The second stage of labor begins when the cervix is fully dilated and lasts until the baby is born. This stage is considered prolonged if it exceeds three hours in a first-time mother or two hours in a mother who has delivered before. These time limits are often extended by one hour if the mother has received epidural anesthesia, provided both mother and fetus remain stable.
Key Causes of Labor Prolongation
Labor may slow or fail to progress due to issues categorized into the three “Ps”: the Power, the Passenger, and the Passage.
Power
Issues with the Power refer to the effectiveness of the uterine contractions. Contractions may be too weak, infrequent, or uncoordinated to dilate the cervix or push the baby down. This muscular fatigue, or uterine inertia, can result from the uterus becoming metabolically exhausted from a long labor.
Passenger
Problems with the Passenger relate to the baby’s size or position, which impedes descent through the birth canal. Fetal malposition is a common issue, such as a persistent occiput posterior presentation, where the back of the baby’s head faces the mother’s spine instead of her abdomen. The baby may also be disproportionately large, a condition known as fetal macrosomia, which creates an obstacle to delivery.
Passage
The Passage involves the size and shape of the mother’s pelvis or soft tissues, which can physically obstruct the baby’s progress. While absolute cephalopelvic disproportion (CPD), where the pelvis is too small for any baby, is rare, a relative CPD can occur when the baby’s head cannot navigate the maternal pelvis due to position or size.
Risks for Mother and Baby
The extended duration of labor creates specific health risks for both the mother and the infant.
Maternal Risks
For the mother, primary concerns include infection and excessive blood loss. Prolonged labor, especially after the membranes have ruptured, significantly increases the risk of chorioamnionitis, a bacterial infection of the amniotic fluid and membranes. This infection can diminish the uterus’s contractile force, leading to postpartum hemorrhage (PPH). PPH is often caused by uterine atony, the failure of the uterus to contract and compress blood vessels after the placenta detaches. Prolonged, obstructed labor also increases the risk of uterine rupture, particularly in mothers with a prior Cesarean delivery scar.
Fetal Risks
For the baby, prolonged labor is associated with fetal distress, indicated by abnormal heart rate patterns that signal insufficient oxygen. This can lead to perinatal asphyxia, which is oxygen deprivation that may result in neurological injury. Babies born following prolonged labor have an increased risk of neonatal sepsis from the ascending maternal infection and are more likely to require admission to the Neonatal Intensive Care Unit (NICU).

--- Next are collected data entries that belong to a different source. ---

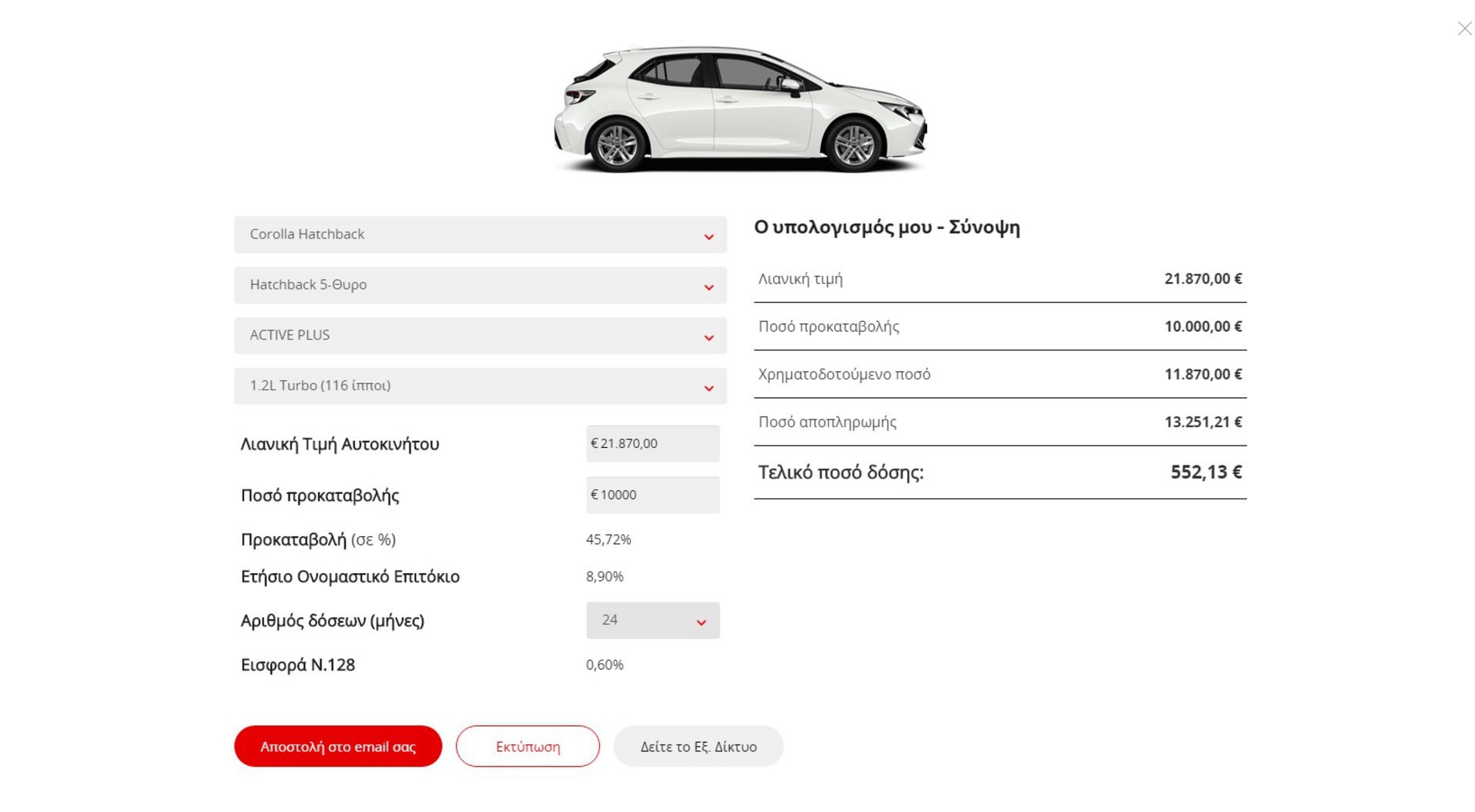Click the 0,60% Εισφορά Ν.128 value
This screenshot has width=1475, height=812.
click(x=605, y=665)
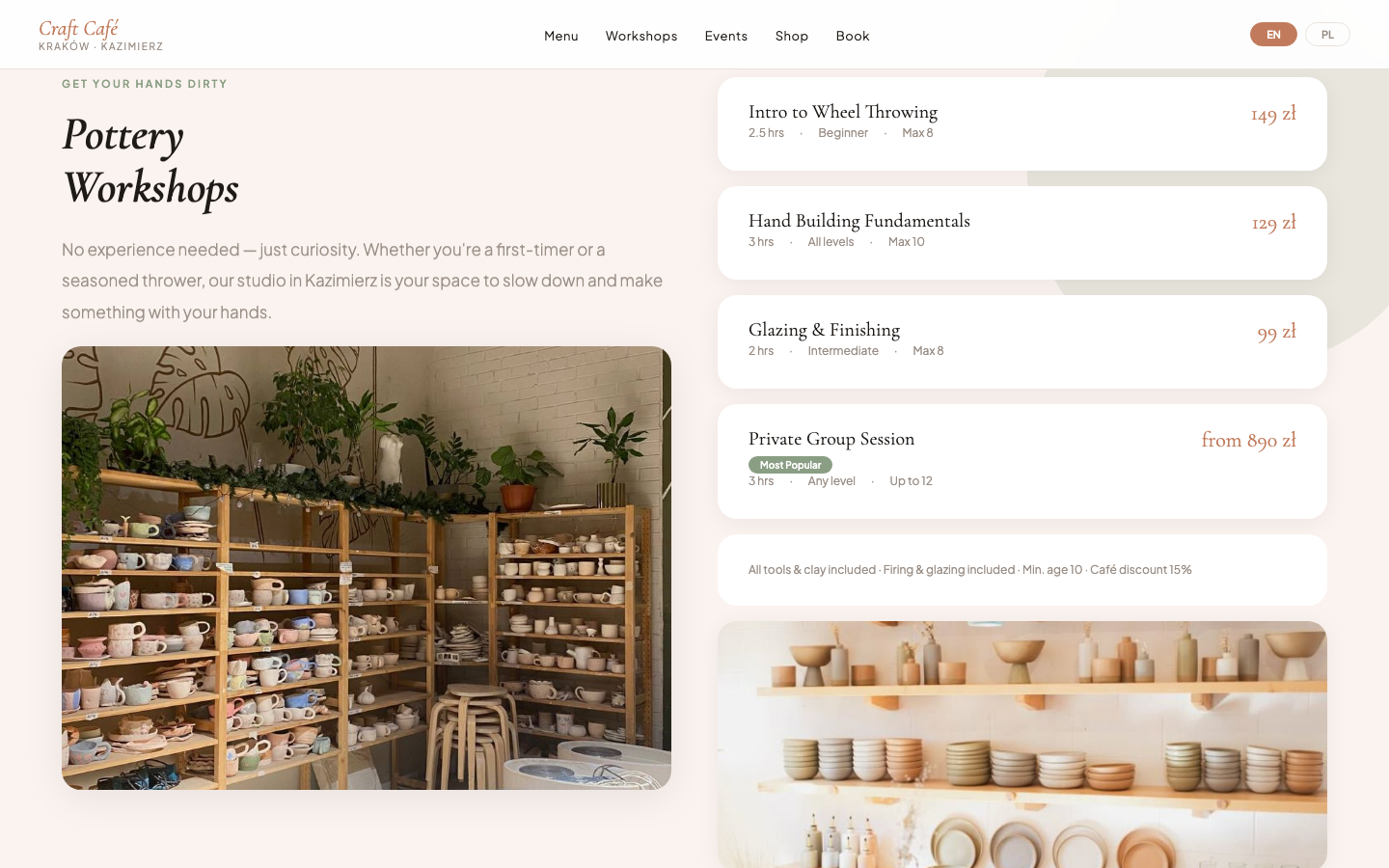Click the Craft Café logo

point(100,35)
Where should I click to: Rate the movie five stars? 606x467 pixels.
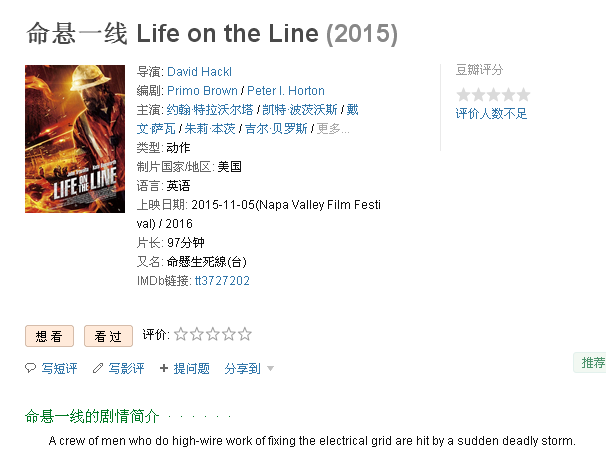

Interventions and Management Strategies
The management of prolonged labor is dictated by the underlying cause and the stage of labor. If the issue is insufficient Power, the medical team initiates labor augmentation to strengthen contractions. This frequently involves intravenous oxytocin, a synthetic hormone that stimulates the uterus.
Oxytocin is delivered through a controlled infusion pump, with the dosage gradually increased until contractions reach an adequate pattern, typically three to five contractions in a 10-minute window. Artificial rupture of the membranes (amniotomy) is often performed alongside oxytocin to enhance contraction effectiveness.
If augmentation fails, or if the cause is a physical obstruction from the Passenger or Passage, operative delivery becomes necessary. The choice between an assisted vaginal delivery (using a vacuum device or forceps) and a Cesarean section depends on the baby’s position and descent. A Cesarean section is often the safest course of action when there is clear evidence of disproportion or a high risk of birth trauma.